*What needs to be done*.
Copy each entry below unchanged; the images do not go in the copy.

*** Begin section ***

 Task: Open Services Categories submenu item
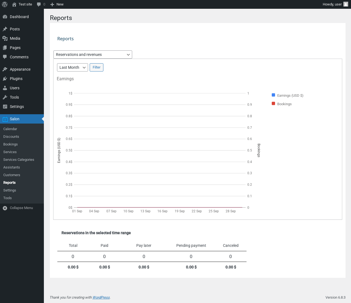pos(19,160)
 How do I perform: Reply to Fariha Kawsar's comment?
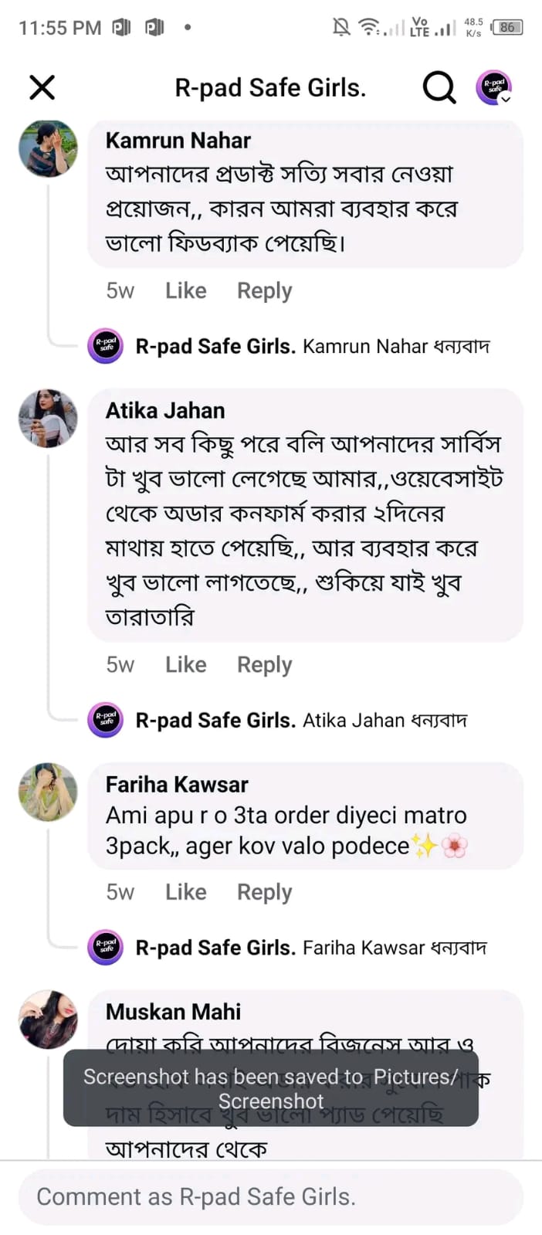pos(264,891)
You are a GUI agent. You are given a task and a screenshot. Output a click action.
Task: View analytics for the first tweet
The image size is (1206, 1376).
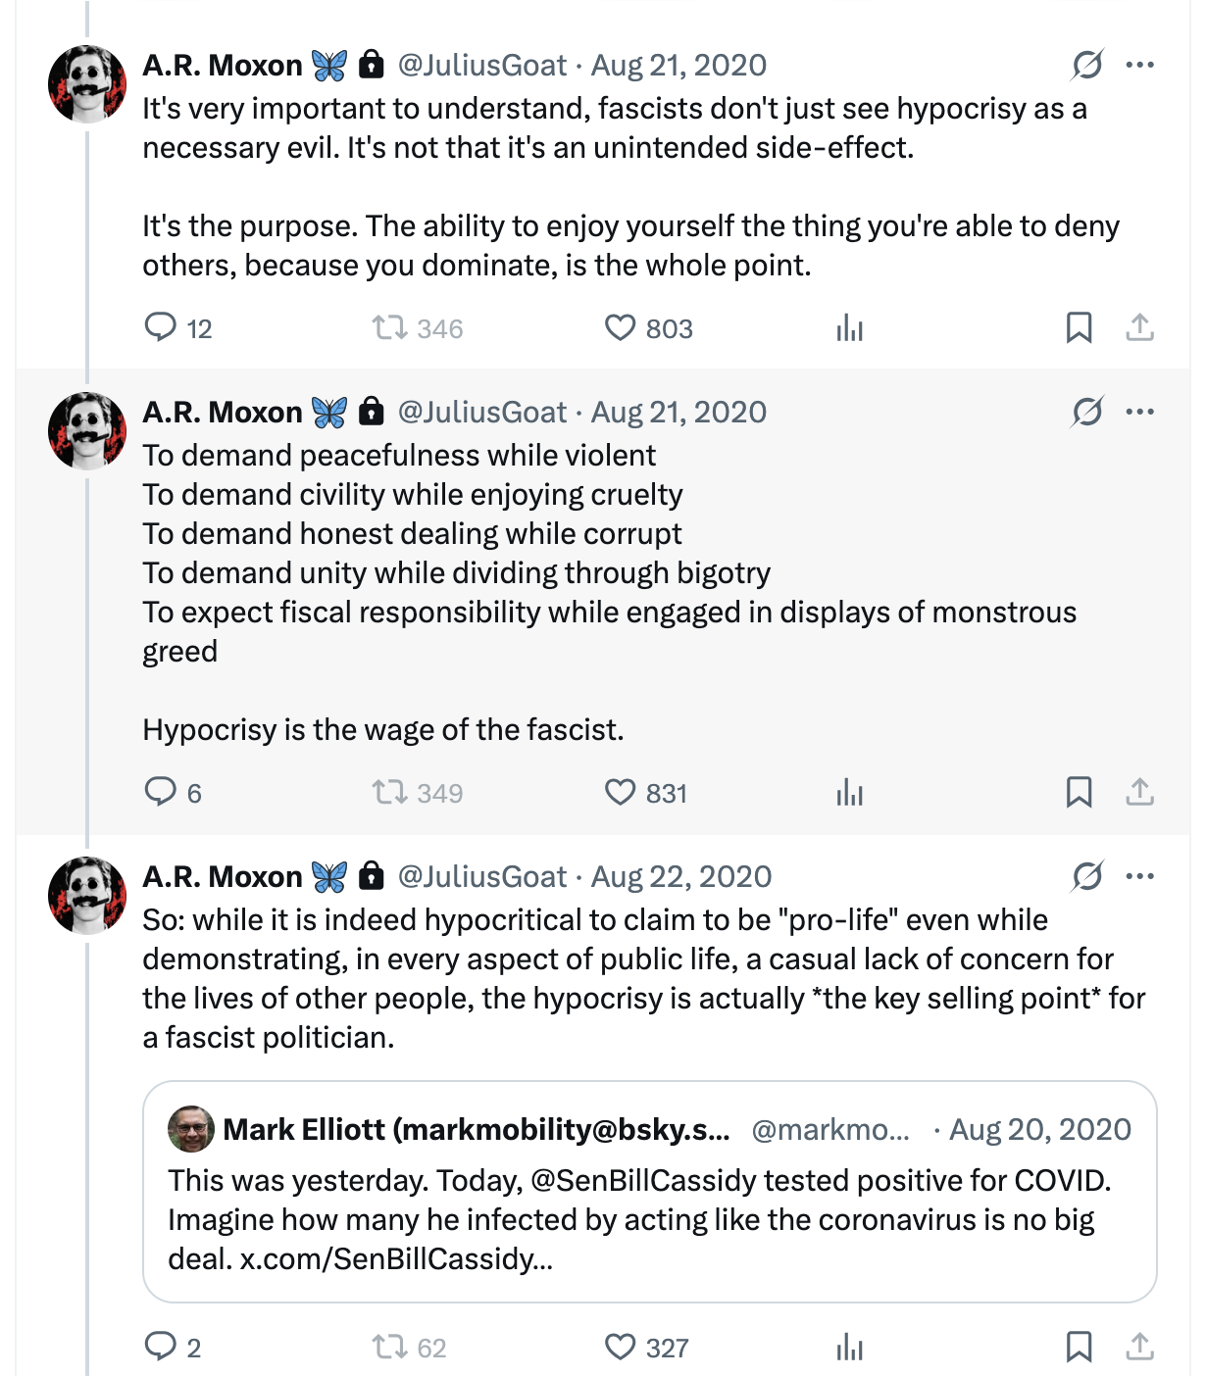(x=849, y=327)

*** End section ***

*Result of the task*.
 Task: Open Services Categories submenu item
pos(19,160)
 How do I perform: Reply to Fariha Kawsar's comment?
pos(264,891)
You are a GUI agent. You are given a task and a screenshot. Output a click action.
Task: View analytics for the first tweet
The image size is (1206, 1376).
(x=849, y=327)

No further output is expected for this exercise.